In the previous examples, we used polars.read_csv to read our data. This returns a Polars DataFrame:

url = "https://cdn.jsdelivr.net/npm/vega-datasets/data/disasters.csv"

df = pl.read_csv(url)
type(df)

polars.dataframe.frame.DataFrame

Instead, you can use polars.scan_csv to create a LazyFrame:

df_lazy = pl.scan_csv(url)
type(df_lazy)

polars.lazyframe.frame.LazyFrame

If you already have a DataFrame, you can create a LazyFrame from it with the polars.DataFrame.lazy method:

df_lazy = df.lazy()

To get results from a LazyFrame, you use polars.LazyFrame.collect.

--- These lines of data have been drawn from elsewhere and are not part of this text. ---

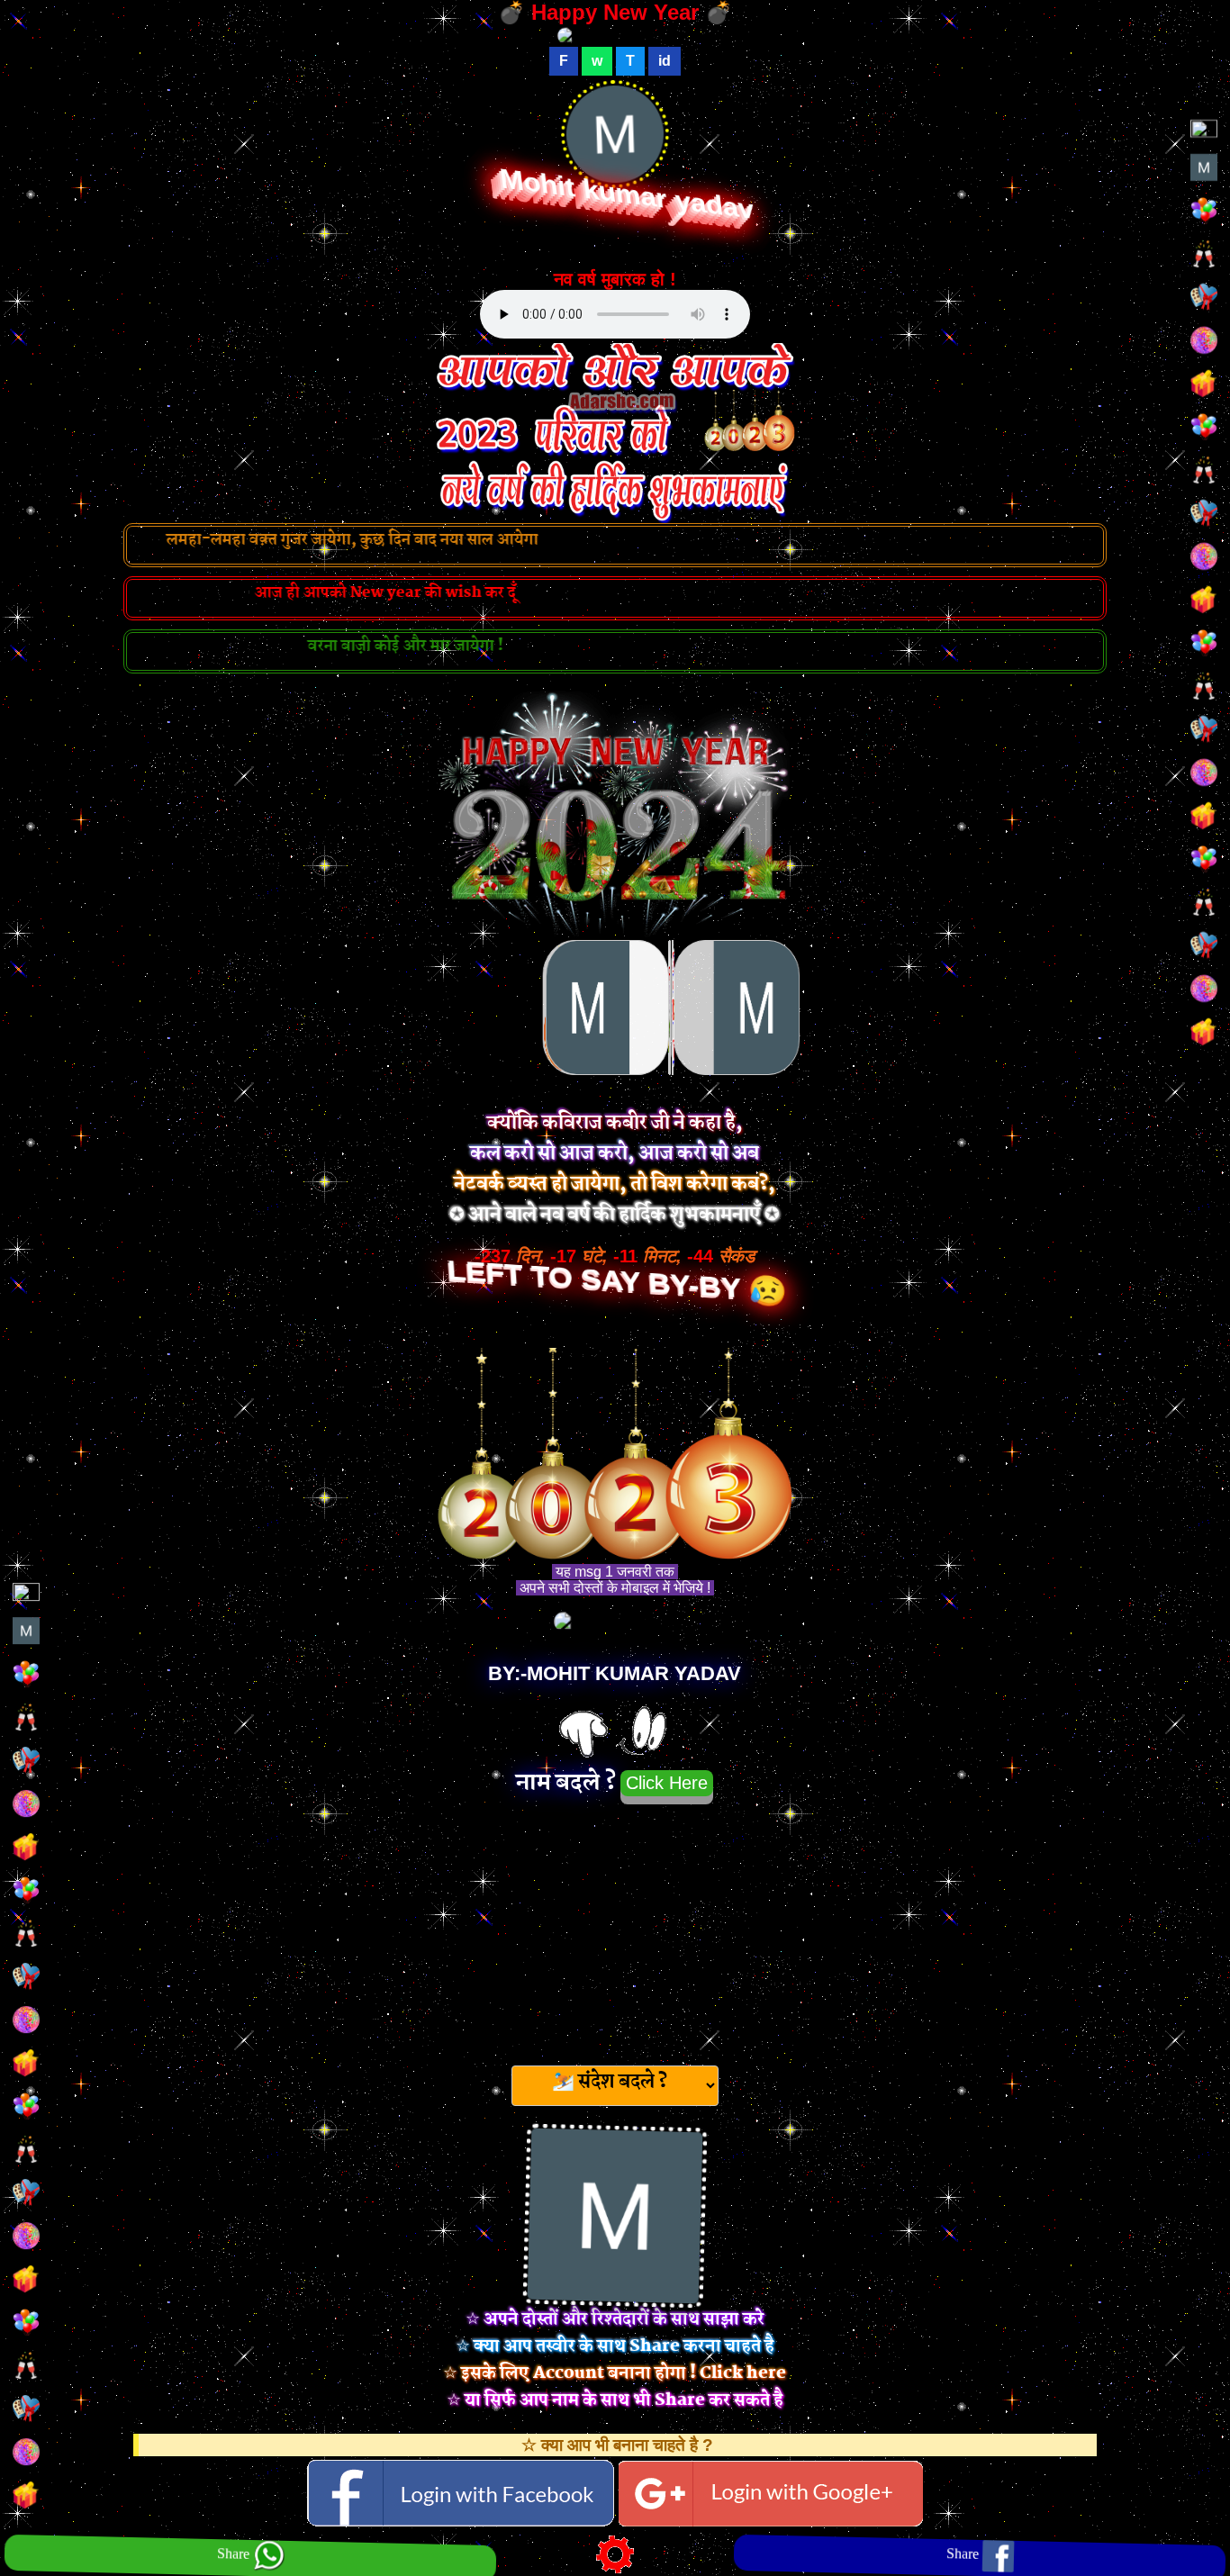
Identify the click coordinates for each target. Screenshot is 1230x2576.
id (664, 60)
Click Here (667, 1783)
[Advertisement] (615, 1929)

This won’t work because a LazyFrame has no attribute shape:

df_lazy.filter(pl.col("Year") == 2001).shape

---------------------------------------------------------------------------
AttributeError                            Traceback (most recent call last)
Cell In[40], line 1
----> 1 df_lazy.filter(pl.col("Year") == 2001).shape

AttributeError: 'LazyFrame' object has no attribute 'shape'

You need to collect the result first:

df_lazy.filter(pl.col("Year") == 2001).collect().shape

(9, 3)

collect turns your LazyFrame into a DataFrame, but it only does so on the subset needed for your query:

type(df_lazy.filter(pl.col("Year") == 2001).collect())

polars.dataframe.frame.DataFrame

This allows you to work with data too big to fit in memory!